I also said the other half of that: that the result is that people grind until they can do it 100% in their sleep, and thus all it forms is a "you must be this tall to play this character" barrier.
Unlike the example in Street Fighter it actively works against having a balanced game, since now you have to nerf the move because the people who ground it frame-perfect are too strong, which wouldn't have affected anyone who didn't stick their nose to the grindstone but now they get to eat the nerf too, so the character ends up about level with other characters when you're frame-perfect, which isn't demanded of other characters. We saw this exact antipattern happen with Ivy in Soul Calibur 6.
There's an argument to be made that the arcane input provides a tell to the opponent when it's used outside of a buffered section in some other move's lag, but that same argument would work with a less pointlessly arcane input, like a double half circle.

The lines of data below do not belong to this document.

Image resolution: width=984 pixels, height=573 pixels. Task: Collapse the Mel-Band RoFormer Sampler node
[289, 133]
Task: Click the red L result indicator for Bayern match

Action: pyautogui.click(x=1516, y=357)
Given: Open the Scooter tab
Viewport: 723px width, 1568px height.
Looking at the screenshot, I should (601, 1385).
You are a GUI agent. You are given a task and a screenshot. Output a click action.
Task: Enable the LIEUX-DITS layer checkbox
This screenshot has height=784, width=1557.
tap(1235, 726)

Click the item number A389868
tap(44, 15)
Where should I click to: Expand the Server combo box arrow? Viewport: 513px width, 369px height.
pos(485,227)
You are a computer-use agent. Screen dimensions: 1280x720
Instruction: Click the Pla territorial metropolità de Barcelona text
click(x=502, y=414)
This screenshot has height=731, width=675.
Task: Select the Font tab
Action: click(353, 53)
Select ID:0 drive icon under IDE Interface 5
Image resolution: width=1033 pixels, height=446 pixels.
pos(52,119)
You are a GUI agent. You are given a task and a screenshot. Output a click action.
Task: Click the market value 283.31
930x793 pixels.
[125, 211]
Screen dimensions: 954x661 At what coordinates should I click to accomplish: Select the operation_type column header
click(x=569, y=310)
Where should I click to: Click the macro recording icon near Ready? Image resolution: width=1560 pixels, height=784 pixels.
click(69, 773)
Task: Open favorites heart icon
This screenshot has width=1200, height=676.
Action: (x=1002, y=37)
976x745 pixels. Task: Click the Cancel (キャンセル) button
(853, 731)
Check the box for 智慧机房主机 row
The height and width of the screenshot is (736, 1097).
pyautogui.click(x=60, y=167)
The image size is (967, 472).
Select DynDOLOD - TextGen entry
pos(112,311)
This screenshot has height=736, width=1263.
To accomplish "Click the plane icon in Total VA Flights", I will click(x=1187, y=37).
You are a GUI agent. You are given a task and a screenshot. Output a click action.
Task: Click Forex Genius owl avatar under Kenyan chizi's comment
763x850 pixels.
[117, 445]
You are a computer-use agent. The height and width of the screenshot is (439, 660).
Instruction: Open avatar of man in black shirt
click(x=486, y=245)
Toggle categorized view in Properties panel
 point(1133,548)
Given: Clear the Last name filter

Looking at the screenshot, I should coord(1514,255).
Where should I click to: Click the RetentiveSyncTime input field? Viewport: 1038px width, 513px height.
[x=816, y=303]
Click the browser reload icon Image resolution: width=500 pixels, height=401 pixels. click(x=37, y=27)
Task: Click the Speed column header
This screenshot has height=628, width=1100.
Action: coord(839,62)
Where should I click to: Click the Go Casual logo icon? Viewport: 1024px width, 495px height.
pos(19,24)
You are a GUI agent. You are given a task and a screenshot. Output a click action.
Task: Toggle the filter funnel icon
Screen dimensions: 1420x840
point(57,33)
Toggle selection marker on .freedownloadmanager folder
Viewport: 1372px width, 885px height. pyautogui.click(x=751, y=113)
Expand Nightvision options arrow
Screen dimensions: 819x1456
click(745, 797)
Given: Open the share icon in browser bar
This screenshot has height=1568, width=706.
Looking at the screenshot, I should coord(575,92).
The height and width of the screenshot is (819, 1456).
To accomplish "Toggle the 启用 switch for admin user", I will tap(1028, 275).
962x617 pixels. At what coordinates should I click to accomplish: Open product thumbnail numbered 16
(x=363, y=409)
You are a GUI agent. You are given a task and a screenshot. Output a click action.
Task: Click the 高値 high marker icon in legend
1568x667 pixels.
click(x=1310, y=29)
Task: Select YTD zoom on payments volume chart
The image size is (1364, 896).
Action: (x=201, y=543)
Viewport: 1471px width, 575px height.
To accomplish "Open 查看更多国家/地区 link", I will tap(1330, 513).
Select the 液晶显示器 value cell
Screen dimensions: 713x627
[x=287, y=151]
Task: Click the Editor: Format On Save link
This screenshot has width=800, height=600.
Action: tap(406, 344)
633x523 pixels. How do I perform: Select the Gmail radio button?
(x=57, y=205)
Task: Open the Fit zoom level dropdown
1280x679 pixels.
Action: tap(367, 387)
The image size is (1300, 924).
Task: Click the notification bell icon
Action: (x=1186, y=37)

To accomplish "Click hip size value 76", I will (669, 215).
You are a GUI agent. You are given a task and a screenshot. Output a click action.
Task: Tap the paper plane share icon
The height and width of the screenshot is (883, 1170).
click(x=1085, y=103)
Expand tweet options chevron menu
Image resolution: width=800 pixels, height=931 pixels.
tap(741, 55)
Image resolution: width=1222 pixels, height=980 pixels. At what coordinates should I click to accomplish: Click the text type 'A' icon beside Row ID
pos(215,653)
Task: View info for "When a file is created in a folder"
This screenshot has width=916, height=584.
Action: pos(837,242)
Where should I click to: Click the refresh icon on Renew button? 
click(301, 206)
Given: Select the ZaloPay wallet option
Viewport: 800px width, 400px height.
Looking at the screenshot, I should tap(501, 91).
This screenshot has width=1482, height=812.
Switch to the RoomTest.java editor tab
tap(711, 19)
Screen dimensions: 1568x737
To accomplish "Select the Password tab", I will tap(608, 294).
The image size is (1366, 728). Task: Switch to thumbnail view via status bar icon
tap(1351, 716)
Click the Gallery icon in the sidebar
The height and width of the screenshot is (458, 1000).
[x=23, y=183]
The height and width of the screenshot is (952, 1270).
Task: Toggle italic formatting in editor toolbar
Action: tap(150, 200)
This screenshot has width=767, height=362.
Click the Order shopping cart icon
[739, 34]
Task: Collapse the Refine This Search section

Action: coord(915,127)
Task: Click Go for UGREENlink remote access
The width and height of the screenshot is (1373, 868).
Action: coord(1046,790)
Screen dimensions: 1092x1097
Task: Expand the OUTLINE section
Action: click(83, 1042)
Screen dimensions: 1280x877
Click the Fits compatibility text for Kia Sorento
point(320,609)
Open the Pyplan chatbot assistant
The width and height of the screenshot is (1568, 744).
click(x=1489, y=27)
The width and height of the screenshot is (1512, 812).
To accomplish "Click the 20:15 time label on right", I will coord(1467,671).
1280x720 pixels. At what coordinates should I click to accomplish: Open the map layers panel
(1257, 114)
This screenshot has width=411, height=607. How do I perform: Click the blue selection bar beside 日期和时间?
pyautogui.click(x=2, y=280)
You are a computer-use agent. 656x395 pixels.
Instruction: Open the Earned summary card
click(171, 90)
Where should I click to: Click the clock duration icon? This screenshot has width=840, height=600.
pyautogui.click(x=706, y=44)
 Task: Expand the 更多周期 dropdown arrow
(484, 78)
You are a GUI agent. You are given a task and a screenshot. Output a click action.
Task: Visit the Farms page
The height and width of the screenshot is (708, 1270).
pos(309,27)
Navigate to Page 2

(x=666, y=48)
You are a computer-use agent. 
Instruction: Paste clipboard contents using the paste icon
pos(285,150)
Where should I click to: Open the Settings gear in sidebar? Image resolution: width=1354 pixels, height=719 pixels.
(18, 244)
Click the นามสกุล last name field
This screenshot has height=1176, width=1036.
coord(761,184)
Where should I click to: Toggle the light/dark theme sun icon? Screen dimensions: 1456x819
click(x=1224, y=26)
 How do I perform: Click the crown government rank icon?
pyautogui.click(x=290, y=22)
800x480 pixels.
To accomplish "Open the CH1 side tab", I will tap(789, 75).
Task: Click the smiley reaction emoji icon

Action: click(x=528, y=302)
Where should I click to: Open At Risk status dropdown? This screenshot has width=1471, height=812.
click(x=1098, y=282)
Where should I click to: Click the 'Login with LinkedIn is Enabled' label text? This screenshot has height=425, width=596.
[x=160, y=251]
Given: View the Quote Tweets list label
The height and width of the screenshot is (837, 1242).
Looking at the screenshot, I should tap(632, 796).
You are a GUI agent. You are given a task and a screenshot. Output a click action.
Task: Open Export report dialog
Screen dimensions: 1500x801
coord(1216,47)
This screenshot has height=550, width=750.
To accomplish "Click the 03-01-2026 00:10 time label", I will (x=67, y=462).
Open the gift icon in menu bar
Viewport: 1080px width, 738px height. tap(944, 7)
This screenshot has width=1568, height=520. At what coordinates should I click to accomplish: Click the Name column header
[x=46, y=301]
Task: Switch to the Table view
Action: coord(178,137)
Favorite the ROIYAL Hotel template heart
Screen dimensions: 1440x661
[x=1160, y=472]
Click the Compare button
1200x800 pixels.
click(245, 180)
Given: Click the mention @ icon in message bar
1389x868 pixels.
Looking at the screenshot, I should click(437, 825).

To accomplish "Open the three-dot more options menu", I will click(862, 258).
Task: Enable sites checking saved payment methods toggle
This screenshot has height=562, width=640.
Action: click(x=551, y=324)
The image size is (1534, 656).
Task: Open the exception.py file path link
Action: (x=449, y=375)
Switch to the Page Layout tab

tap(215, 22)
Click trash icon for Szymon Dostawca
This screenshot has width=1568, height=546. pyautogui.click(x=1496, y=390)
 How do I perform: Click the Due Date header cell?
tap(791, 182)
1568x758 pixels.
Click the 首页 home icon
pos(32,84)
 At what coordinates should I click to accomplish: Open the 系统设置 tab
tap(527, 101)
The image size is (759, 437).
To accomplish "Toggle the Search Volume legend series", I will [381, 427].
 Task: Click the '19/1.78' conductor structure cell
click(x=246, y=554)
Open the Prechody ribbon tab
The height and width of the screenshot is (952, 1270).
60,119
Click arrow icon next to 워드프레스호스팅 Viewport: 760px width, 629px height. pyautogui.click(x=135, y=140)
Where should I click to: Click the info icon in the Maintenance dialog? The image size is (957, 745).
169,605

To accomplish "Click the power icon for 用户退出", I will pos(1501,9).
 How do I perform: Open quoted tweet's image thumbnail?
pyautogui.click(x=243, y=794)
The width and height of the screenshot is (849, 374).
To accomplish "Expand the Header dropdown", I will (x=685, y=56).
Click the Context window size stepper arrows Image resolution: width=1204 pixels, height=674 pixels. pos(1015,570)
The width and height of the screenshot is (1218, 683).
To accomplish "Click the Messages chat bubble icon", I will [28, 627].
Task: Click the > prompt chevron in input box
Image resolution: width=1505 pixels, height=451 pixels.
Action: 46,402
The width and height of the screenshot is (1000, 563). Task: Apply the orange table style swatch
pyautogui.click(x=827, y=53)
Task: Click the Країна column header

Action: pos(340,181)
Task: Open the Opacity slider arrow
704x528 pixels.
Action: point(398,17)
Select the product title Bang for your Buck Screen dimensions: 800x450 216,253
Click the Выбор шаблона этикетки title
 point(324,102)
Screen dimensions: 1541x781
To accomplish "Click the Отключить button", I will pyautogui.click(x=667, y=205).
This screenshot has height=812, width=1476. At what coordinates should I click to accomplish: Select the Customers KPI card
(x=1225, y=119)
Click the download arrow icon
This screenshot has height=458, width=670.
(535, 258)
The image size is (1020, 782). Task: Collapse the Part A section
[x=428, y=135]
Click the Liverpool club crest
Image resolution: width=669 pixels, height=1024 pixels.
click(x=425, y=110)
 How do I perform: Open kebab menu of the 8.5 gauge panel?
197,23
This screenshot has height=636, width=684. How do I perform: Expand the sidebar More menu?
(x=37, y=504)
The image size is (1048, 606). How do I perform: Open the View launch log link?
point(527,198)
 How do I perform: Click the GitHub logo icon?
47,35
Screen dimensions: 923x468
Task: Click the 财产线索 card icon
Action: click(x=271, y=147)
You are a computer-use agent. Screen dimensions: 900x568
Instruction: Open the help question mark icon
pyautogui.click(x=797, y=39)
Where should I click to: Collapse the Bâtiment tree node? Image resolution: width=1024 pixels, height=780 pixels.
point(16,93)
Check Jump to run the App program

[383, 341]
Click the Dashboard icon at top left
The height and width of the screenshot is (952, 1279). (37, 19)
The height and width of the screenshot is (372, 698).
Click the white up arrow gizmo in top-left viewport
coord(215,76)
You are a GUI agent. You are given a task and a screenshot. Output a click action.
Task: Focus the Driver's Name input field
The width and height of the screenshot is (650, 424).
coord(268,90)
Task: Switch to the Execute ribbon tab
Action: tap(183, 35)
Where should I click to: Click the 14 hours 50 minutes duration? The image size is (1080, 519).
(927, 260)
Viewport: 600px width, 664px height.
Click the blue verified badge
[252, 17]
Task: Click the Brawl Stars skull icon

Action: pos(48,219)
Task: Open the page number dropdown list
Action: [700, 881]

I don't get what you mean by "you must be this tall to play this character". Equating height to skill is a false equivalency. You can't get taller by practicing. Either way, it sounds like the devs just messed up the initial balance. It ain't the fault of the players who were serious about learning the character. That's the modern conundrum of games in the post SFIV era; constant balance patches before the full meta has been explored. Personally, I'm often dissuaded from trying to learn top tier characters in new games because of the fear that all the muscle memory I build will be useless when the game gets patched. It's gonna be interesting when Street Fighter 6 gets its first big balance patch a year in, and all the Ken and JP players take to their keyboards to complain.
Conversely, characters like Carl Clover in BlazBlue. The difficulty of controlling 2 characters seperately but in tandem is challenging but not difficult to input inherently.
Once you get used to the input style the complexity makes the character and thus the game more fun and interesting.